De novo assembly of insect specimen reads

We assessed whether complete mitochondrial genome sequences could be generated from archived insect specimens. Assemblies for C. capitata leg and head/thorax tissue produced near identical results (Table 3). For leg tissue, 12 contigs (N50 of 5,249 nt) were generated of which one contig with a length of 15,464 nt was alignable, and covering 96.8% of the C. capitata mitochondrial reference genome. For head/thorax tissue two contigs were alignable, and with an identical genome coverage as for leg tissue. The mitochondrial control region (or A+T rich region) was missing from both assemblies, which is probably due to the highly repetitive nature of this region.
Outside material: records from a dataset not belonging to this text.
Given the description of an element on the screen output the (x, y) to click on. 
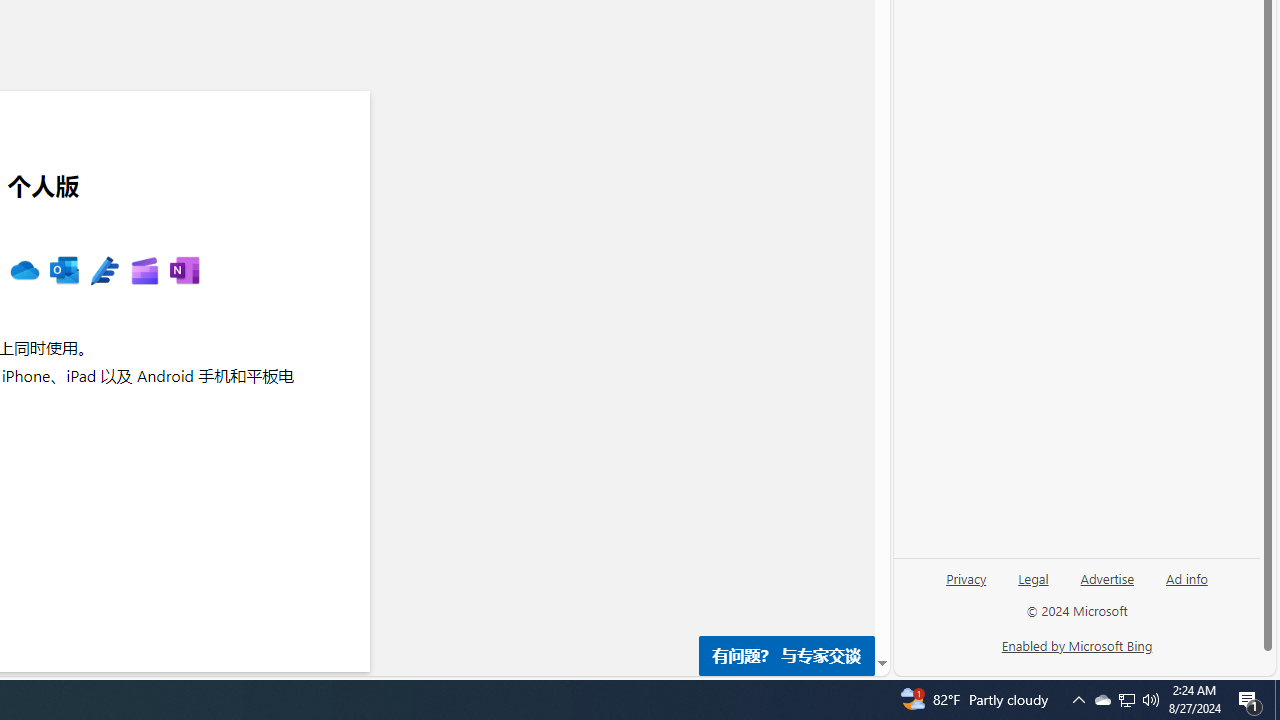
MS OneNote (183, 271)
MS Clipchamp (144, 271)
MS Editor (104, 271)
MS Outlook  (63, 271)
MS OneDrive (23, 271)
De novo assembly of A. glabripennis revealed contamination of the read library with bacteriophage (M14428) DNA. No contigs of mitochondrial origin could be generated, even though the library contains reads that map to the A. glabripennis mitochondrial reference genome (Table 2). Contamination in the read library increases the complexity of the de Bruijn graph, which probably reduced the N50-value for contigs.

De novo assemblies of reads generated from fresh specimens of C. capitata resulted in comparable assembly statistics, numbers of reference-alignable contigs and coverages as obtained with archived C. capitata specimens (Table 3).

Estimates of DNA damage

We assumed that background nucleotide mis-incorporations observed in data obtained from freshly extracted DNA are due to PCR and sequencing errors that arise during the Illumina HiSeq 2000 production process, whereas added miscoding lesions in DNA extracted from collection materials are assumed to result from post-mortem DNA damage during specimen preparation or preservation. We used the high-coverage reads of the mitochondrial (fungi and insects) or chloroplast (plant) genomes to estimate overall substitution rate for each of six complementary nucleotide pairs among reads (Table S3).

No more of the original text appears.